__AVAILABLE RECORDS__.
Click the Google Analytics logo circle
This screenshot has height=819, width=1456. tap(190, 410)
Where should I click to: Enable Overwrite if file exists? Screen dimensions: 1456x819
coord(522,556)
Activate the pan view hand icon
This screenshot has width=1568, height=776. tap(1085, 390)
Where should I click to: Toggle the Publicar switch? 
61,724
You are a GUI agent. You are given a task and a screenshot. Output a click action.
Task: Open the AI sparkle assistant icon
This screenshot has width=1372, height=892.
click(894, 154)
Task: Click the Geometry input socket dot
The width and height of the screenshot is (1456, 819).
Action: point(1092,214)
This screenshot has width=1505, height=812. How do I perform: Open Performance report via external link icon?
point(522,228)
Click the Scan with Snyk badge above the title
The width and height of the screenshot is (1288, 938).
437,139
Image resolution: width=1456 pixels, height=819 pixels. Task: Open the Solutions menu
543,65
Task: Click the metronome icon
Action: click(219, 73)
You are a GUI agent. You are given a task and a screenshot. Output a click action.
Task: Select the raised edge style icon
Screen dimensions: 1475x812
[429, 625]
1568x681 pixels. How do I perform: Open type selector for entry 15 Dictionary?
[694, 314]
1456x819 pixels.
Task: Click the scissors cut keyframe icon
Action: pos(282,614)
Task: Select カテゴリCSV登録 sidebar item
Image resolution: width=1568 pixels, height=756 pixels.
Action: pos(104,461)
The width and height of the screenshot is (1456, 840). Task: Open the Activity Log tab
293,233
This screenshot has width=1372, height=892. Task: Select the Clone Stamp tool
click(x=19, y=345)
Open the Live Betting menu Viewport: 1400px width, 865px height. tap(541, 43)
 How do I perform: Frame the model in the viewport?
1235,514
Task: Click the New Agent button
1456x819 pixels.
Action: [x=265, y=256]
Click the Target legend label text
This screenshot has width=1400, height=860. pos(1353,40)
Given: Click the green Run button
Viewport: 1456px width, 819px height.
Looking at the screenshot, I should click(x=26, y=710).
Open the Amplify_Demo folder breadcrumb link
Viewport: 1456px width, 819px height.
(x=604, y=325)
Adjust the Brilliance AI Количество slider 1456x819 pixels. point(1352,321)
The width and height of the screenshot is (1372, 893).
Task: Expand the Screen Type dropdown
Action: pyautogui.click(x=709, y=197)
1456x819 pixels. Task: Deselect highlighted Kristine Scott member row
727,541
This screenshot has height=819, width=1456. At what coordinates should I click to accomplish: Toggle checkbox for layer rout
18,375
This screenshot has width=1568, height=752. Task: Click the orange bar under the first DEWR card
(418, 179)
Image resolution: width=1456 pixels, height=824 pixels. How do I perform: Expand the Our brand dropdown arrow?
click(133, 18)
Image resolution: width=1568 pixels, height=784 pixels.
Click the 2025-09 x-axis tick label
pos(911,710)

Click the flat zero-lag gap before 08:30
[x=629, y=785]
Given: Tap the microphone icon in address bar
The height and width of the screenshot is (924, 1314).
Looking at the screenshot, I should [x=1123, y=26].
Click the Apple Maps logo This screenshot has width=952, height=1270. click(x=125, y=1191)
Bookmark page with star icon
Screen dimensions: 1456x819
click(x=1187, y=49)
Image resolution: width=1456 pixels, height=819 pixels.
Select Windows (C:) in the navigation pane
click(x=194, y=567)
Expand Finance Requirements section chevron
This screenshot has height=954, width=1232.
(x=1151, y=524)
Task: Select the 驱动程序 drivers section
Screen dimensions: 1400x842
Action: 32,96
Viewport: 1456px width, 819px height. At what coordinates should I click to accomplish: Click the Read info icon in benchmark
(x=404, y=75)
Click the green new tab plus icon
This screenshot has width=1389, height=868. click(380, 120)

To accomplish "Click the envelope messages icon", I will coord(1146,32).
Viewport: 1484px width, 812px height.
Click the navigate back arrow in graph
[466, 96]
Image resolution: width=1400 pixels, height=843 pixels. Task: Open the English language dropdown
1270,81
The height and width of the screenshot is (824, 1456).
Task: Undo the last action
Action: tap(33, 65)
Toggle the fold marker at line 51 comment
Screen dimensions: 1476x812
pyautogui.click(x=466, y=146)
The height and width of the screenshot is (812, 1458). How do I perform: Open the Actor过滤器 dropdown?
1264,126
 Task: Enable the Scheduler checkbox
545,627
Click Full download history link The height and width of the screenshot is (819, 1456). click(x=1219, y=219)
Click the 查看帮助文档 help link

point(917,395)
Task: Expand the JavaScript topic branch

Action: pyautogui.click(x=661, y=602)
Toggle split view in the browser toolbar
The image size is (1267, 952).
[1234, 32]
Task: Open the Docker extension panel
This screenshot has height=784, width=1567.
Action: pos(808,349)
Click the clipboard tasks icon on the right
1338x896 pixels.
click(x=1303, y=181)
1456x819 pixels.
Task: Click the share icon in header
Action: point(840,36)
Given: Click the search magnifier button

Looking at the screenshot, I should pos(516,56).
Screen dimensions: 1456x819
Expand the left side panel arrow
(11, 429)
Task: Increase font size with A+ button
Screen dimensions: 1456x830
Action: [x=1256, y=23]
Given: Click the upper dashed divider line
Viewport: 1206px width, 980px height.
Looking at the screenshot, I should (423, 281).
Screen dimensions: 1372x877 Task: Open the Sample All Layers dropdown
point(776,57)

__TO DO__.
Transcribe the records above with every character unchanged.

__WRITTEN SOLUTION__.
Click the Google Analytics logo circle
This screenshot has height=819, width=1456. tap(190, 410)
Where should I click to: Enable Overwrite if file exists? Screen dimensions: 1456x819
coord(522,556)
Activate the pan view hand icon
This screenshot has width=1568, height=776. tap(1085, 390)
Where should I click to: Toggle the Publicar switch? 
61,724
You are a GUI agent. You are given a task and a screenshot. Output a click action.
Task: Open the AI sparkle assistant icon
This screenshot has width=1372, height=892.
click(894, 154)
Task: Click the Geometry input socket dot
The width and height of the screenshot is (1456, 819).
Action: point(1092,214)
This screenshot has width=1505, height=812. How do I perform: Open Performance report via external link icon?
point(522,228)
Click the Scan with Snyk badge above the title
The width and height of the screenshot is (1288, 938).
437,139
Image resolution: width=1456 pixels, height=819 pixels. Task: Open the Solutions menu
543,65
Task: Click the metronome icon
Action: click(219, 73)
You are a GUI agent. You are given a task and a screenshot. Output a click action.
Task: Select the raised edge style icon
Screen dimensions: 1475x812
[429, 625]
1568x681 pixels. How do I perform: Open type selector for entry 15 Dictionary?
[694, 314]
1456x819 pixels.
Task: Click the scissors cut keyframe icon
Action: pos(282,614)
Task: Select カテゴリCSV登録 sidebar item
Image resolution: width=1568 pixels, height=756 pixels.
Action: pos(104,461)
The width and height of the screenshot is (1456, 840). Task: Open the Activity Log tab
293,233
This screenshot has width=1372, height=892. Task: Select the Clone Stamp tool
click(x=19, y=345)
Open the Live Betting menu Viewport: 1400px width, 865px height. tap(541, 43)
 How do I perform: Frame the model in the viewport?
1235,514
Task: Click the New Agent button
1456x819 pixels.
Action: [x=265, y=256]
Click the Target legend label text
This screenshot has width=1400, height=860. pos(1353,40)
Given: Click the green Run button
Viewport: 1456px width, 819px height.
Looking at the screenshot, I should click(x=26, y=710).
Open the Amplify_Demo folder breadcrumb link
Viewport: 1456px width, 819px height.
(x=604, y=325)
Adjust the Brilliance AI Количество slider 1456x819 pixels. point(1352,321)
The width and height of the screenshot is (1372, 893).
Task: Expand the Screen Type dropdown
Action: pyautogui.click(x=709, y=197)
1456x819 pixels. Task: Deselect highlighted Kristine Scott member row
727,541
This screenshot has height=819, width=1456. At what coordinates should I click to accomplish: Toggle checkbox for layer rout
18,375
This screenshot has width=1568, height=752. Task: Click the orange bar under the first DEWR card
(418, 179)
Image resolution: width=1456 pixels, height=824 pixels. How do I perform: Expand the Our brand dropdown arrow?
click(133, 18)
Image resolution: width=1568 pixels, height=784 pixels.
Click the 2025-09 x-axis tick label
pos(911,710)

Click the flat zero-lag gap before 08:30
[x=629, y=785]
Given: Tap the microphone icon in address bar
The height and width of the screenshot is (924, 1314).
Looking at the screenshot, I should [x=1123, y=26].
Click the Apple Maps logo This screenshot has width=952, height=1270. click(x=125, y=1191)
Bookmark page with star icon
Screen dimensions: 1456x819
click(x=1187, y=49)
Image resolution: width=1456 pixels, height=819 pixels.
Select Windows (C:) in the navigation pane
click(x=194, y=567)
Expand Finance Requirements section chevron
This screenshot has height=954, width=1232.
(x=1151, y=524)
Task: Select the 驱动程序 drivers section
Screen dimensions: 1400x842
Action: 32,96
Viewport: 1456px width, 819px height. At what coordinates should I click to accomplish: Click the Read info icon in benchmark
(x=404, y=75)
Click the green new tab plus icon
This screenshot has width=1389, height=868. click(380, 120)

To accomplish "Click the envelope messages icon", I will coord(1146,32).
Viewport: 1484px width, 812px height.
Click the navigate back arrow in graph
[466, 96]
Image resolution: width=1400 pixels, height=843 pixels. Task: Open the English language dropdown
1270,81
The height and width of the screenshot is (824, 1456).
Task: Undo the last action
Action: tap(33, 65)
Toggle the fold marker at line 51 comment
Screen dimensions: 1476x812
pyautogui.click(x=466, y=146)
The height and width of the screenshot is (812, 1458). How do I perform: Open the Actor过滤器 dropdown?
1264,126
 Task: Enable the Scheduler checkbox
545,627
Click Full download history link The height and width of the screenshot is (819, 1456). click(x=1219, y=219)
Click the 查看帮助文档 help link

point(917,395)
Task: Expand the JavaScript topic branch

Action: pyautogui.click(x=661, y=602)
Toggle split view in the browser toolbar
The image size is (1267, 952).
[1234, 32]
Task: Open the Docker extension panel
This screenshot has height=784, width=1567.
Action: pos(808,349)
Click the clipboard tasks icon on the right
1338x896 pixels.
click(x=1303, y=181)
1456x819 pixels.
Task: Click the share icon in header
Action: point(840,36)
Given: Click the search magnifier button

Looking at the screenshot, I should pos(516,56).
Screen dimensions: 1456x819
Expand the left side panel arrow
(11, 429)
Task: Increase font size with A+ button
Screen dimensions: 1456x830
Action: [x=1256, y=23]
Given: Click the upper dashed divider line
Viewport: 1206px width, 980px height.
Looking at the screenshot, I should (423, 281).
Screen dimensions: 1372x877 Task: Open the Sample All Layers dropdown
point(776,57)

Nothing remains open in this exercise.